The levels of both DWV variants differed with the treatment group but not in relation to bee stock, indicating that, in this study, stocks were not resistant to DWV unlike the complementary study on injected adults where some stocks appeared to exhibit DWV resistance (Penn et al., 2021). Sublethal pupal injections of DWV (inoculum obtained from symptomatic adults screened using general DWV primers) induced elevated levels of DWV-A but not DWV-B, which is also dissimilar to responses in DWV-injected adults from different cohorts collected within the same timeframe from the same colonies using an aliquot from the same inoculum (both variants were elevated with DWV injections) (Penn et al., 2021). Conversely, PBS injection and mite exposure pupal treatment groups induced higher levels of DWV-B but not DWV-A (Figure 2). The elevated levels of DWV-B in the PBS and mite treatment groups are also similar to prior responses seen in adult bees but not necessarily in pupae (Wu et al., 2017; Dubois et al., 2020; Norton et al., 2020; Penn et al., 2021; Ray et al., 2021). The differential responses to viral infection between pupae and adults have been previously documented both in infection levels and in the ability of dsRNA treatments to mitigate infections (Möckel et al., 2011; Desai et al., 2012; Thaduri et al., 2019). Such ontogenetic responses to viral infections are likely related to differences in immune gene regulation among life stages, with the introduction of infection or stress at certain points such as the pupal stage being more critical due to lower levels of immune response (Wilson-Rich et al., 2008; Laughton et al., 2011; Koleoglu et al., 2017). These results highlight the importance of including life stage as a factor when investigating or selecting for viral resistance.
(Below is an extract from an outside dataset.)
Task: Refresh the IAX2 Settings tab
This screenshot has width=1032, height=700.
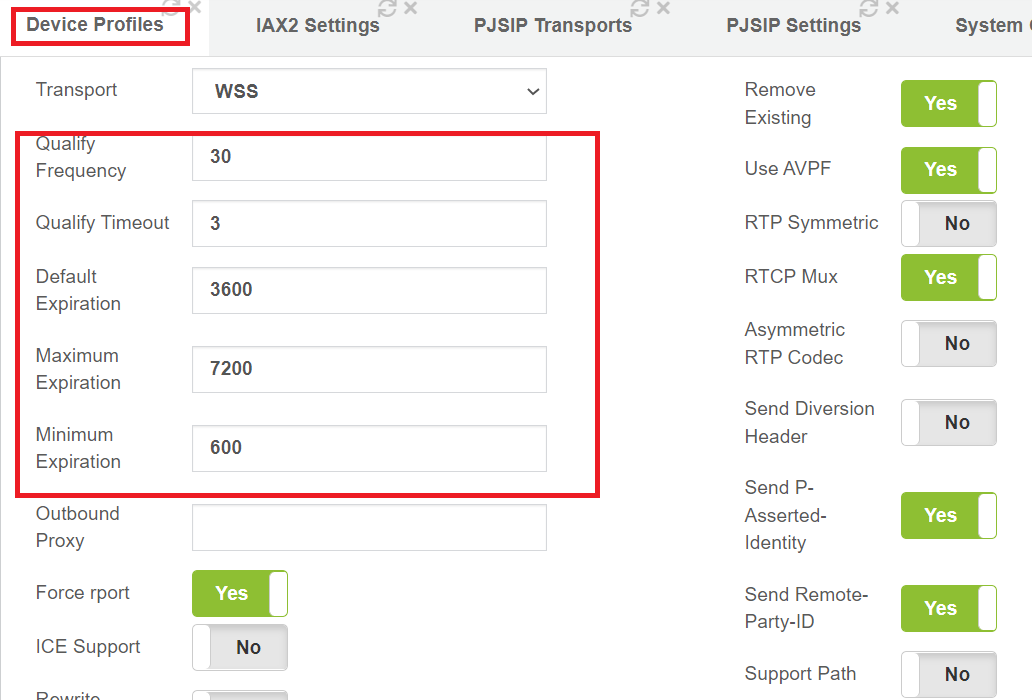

Despite having no symptoms and no prior exposure to Varroa mites, the untreated control group bees exhibited some DWV infection, possibly from vertical transmission or horizontal transmission in larval food as mites were not present within the pupal cells (Yue et al., 2007; Möckel et al., 2011). Therefore, the increased levels of DWV in the PBS group compared to those of the control group are most likely due to injection trauma–inducing viral replication (Gusachenko et al., 2020; Penn et al., 2021). The Varroa mites used in this study had greater DWV-B levels (104.82 ± 0.20) than DWV-A (102.42 ± 0.34), with similar DWV levels observed in previous studies (Gisder et al., 2009; Wu et al., 2017; Tentcheva et al., 2018). However, the observed mite DWV levels were not correlated with the associated bee levels for either DWV variant (unlike Wu et al., 2017). Mites may lose their DWV infection quite rapidly, particularly if mites feed on bees with low virus levels (Posada-Florez et al., 2019); and different mite loads do not necessarily increase bee DWV levels but may be associated with certain DWV variants (Ryabov et al., 2014). Given these data and that the mites were fed on pupae exchanged daily for 24–48 h prior to experimental use, the similar responses to the mite and PBS injection treatment groups in this study are not unprecedented.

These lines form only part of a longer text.